# TEXT SEGMENT

People, is the story of a country house and its destiny as lived by an elderly dowager, called Dorothy. It questions the immutability of time and the necessity of organisations like the National Trust. It was a particularly interesting play for someone with an interest in heritage because it always comes back to ‘what is worth preserving? And why?’.

The play opens with two old ladies in a big country house and the entrance of a young man wearing only a military jacket. From that point on Bennet both amuses and informs; especially when his play was furnished by such a stellar cast, De La Tour (who knows about timely delivery of a line), Jupp (playing a stereotypically dower and slightly slimy salesman) & Cadell as the Deacon of Huddersfield. He marries church and state, humour and a very serious agenda, porn and country houses.

People
(De La Tour & Linda Bassett in a light hearted moment)

National Trust as auctioneer & little England
In People Alan Bennet is evidently very critical of the mercenary attitude he considers the Trust to have taken on. As a reflection of changes in society, anything is for sale; Bevan claims his group even ‘bought Anglesey recently’. When asked about his evident objections in interview Bennet said, ‘‘Less and less are we a nation and more and more just a captive market to be exploited…That a Methodist church in Bournemouth has been bought and re-opened as a Tesco is hardly worth mentioning…My objections to this level of marketing are not to do with morals but to do with taste’. And this attitude comes out time and time again in his play. These objections often find their voice in the character of Dorothy who would rather have an ensuite bathroom and a porn film filmed in her lounge than leave her house to the National Trust. The reaction from the National Trust as voiced by Ivo Dawnay is as follows, ‘It’s sad that the world is very commercial but we need money to do our conservation work and if we are going to save beautiful places, we need to have the funds to do that.’

What is worth preserving?

# RECORDS SHOWN
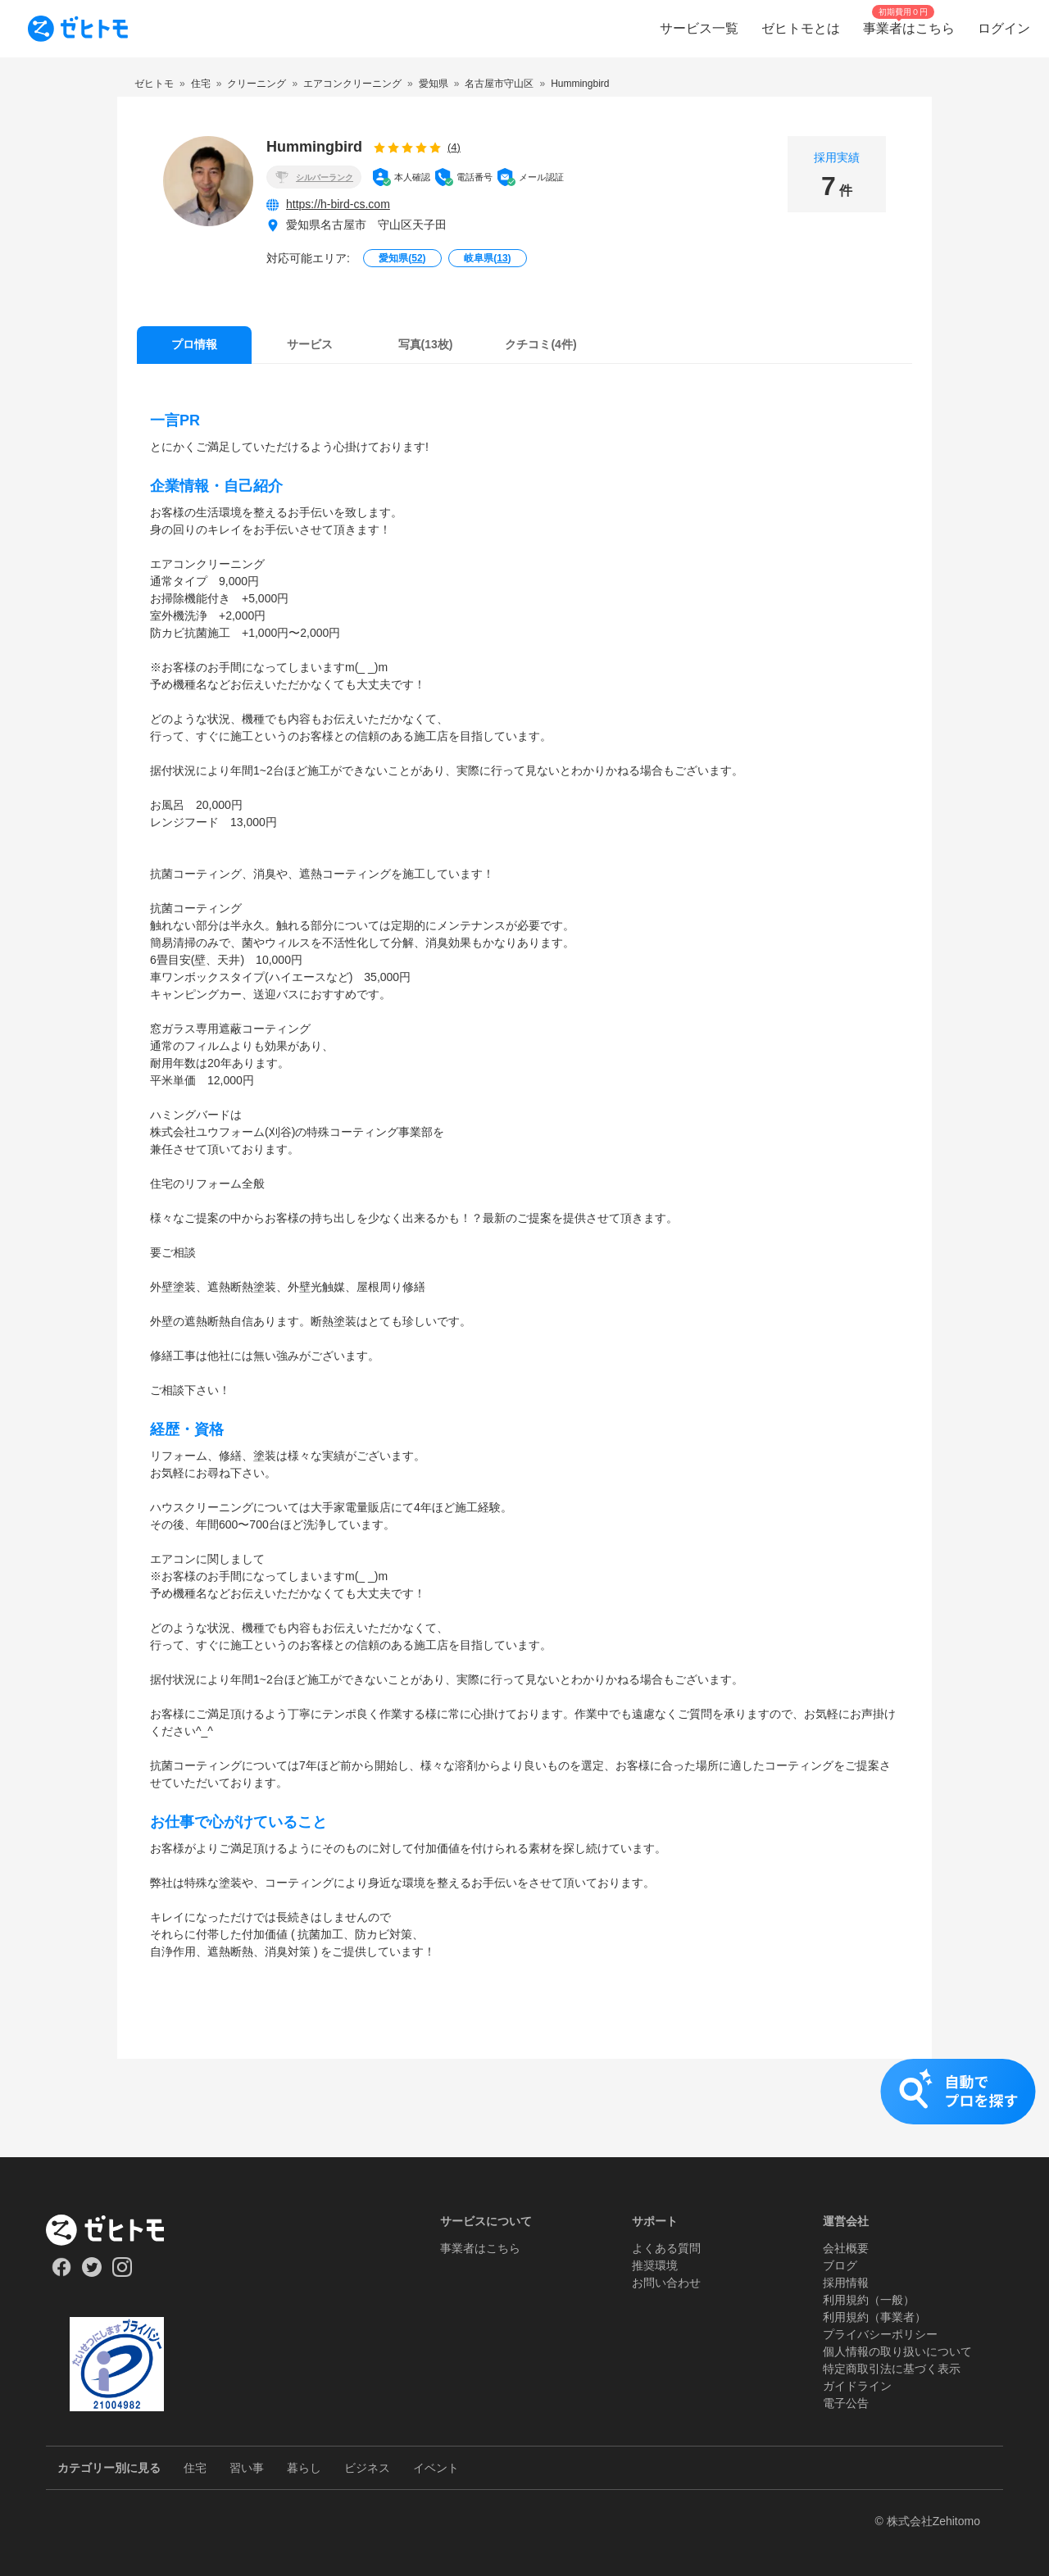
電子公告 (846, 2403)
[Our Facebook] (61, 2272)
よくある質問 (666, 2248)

==

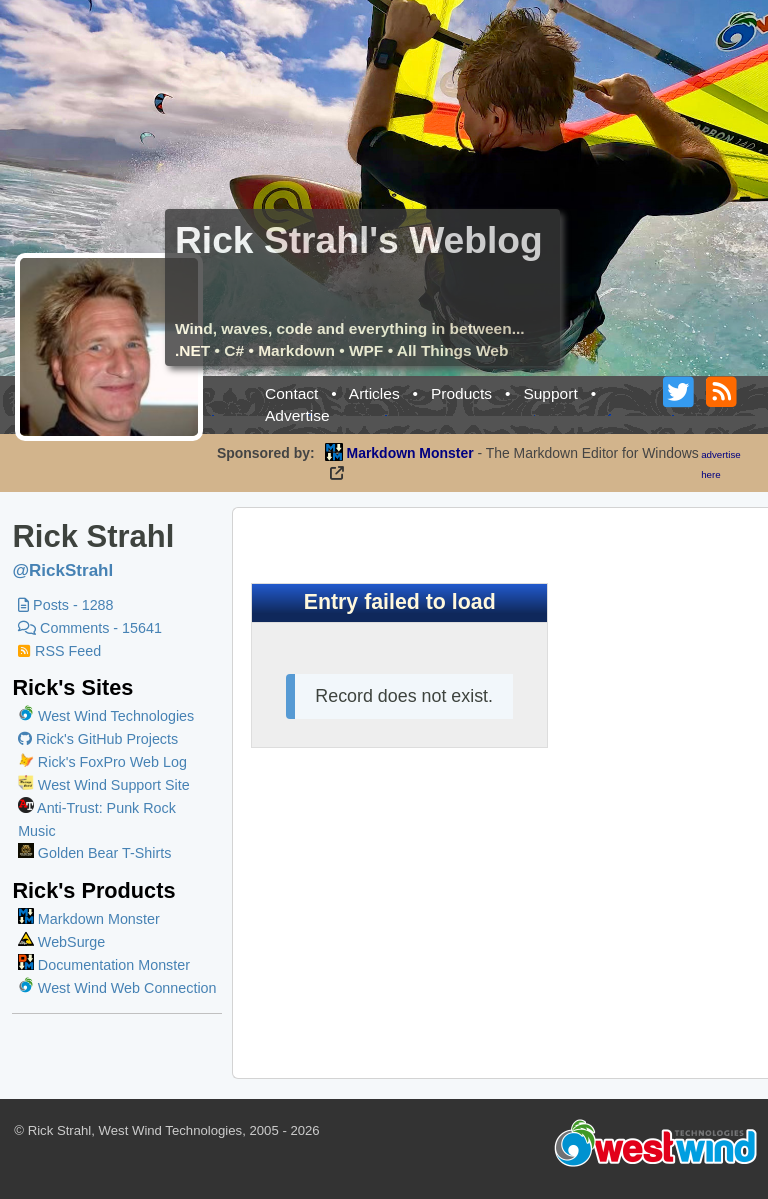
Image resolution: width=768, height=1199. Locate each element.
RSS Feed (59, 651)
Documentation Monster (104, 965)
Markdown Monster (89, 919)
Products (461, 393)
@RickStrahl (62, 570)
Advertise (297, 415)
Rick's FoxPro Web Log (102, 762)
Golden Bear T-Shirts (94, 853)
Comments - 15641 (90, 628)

# PROBLEMS
A) According to the review of the play People, who voiced the National Trust's reaction to the play's criticism?
B) In the review of the play People, rewrite the passage starting at "People, is the" and ending at "preserving? And why?’.", with "elderly dowager" changed to "aging widow".

# TASK-BY-TASK RESULTS
A) Ivo Dawnay

B)
People, is the story of a country house and its destiny as lived by an aging widow, called Dorothy. It questions the immutability of time and the necessity of organisations like the National Trust. It was a particularly interesting play for someone with an interest in heritage because it always comes back to ‘what is worth preserving? And why?’.